• **Required work**:
What lines below include the word "header"? Copy each one.

• **Data to process**:
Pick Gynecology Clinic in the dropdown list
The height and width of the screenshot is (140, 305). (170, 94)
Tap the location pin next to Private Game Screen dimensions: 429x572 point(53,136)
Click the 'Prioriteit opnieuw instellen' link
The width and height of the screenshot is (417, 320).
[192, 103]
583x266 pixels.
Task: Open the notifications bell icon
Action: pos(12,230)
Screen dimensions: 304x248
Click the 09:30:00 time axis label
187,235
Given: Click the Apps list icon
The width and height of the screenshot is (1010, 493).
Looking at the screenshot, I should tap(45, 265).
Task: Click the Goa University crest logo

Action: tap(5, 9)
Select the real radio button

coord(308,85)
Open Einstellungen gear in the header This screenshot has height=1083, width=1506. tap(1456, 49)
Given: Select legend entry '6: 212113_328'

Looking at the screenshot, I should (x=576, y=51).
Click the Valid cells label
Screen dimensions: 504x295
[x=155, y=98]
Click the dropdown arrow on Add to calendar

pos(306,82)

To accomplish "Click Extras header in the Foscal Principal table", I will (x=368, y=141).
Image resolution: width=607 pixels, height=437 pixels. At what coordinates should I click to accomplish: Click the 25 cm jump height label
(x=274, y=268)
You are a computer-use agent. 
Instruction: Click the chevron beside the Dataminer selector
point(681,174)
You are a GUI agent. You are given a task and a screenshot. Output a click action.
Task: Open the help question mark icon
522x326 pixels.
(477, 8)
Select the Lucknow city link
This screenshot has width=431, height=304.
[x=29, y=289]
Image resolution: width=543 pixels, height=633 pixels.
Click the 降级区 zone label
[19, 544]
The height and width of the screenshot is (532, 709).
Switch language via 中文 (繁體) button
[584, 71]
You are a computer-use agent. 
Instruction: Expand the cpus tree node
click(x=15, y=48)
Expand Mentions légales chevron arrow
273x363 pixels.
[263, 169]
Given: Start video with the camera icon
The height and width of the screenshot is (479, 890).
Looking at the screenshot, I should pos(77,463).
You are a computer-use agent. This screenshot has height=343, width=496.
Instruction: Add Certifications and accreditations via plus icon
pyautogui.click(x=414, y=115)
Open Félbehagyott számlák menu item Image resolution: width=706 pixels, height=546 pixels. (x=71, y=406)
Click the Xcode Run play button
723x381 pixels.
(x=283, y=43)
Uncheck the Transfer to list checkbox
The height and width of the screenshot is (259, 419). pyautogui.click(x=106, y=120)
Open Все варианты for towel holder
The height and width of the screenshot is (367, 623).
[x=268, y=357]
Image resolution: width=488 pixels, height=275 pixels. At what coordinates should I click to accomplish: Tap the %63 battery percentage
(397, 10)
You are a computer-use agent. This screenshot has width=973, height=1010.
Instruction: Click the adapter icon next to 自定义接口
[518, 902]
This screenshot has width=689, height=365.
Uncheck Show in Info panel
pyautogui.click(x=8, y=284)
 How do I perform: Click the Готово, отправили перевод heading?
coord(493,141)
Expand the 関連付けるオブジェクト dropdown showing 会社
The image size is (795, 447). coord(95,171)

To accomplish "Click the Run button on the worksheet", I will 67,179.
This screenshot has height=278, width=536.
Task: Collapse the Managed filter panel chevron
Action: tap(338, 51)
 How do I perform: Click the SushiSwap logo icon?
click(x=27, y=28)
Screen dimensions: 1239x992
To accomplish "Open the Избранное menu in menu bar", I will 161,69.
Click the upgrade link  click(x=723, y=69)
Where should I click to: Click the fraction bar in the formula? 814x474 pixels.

• **Exercise response**:
Open Einstellungen gear in the header This screenshot has height=1083, width=1506. tap(1456, 49)
To accomplish "Click Extras header in the Foscal Principal table", I will (x=368, y=141).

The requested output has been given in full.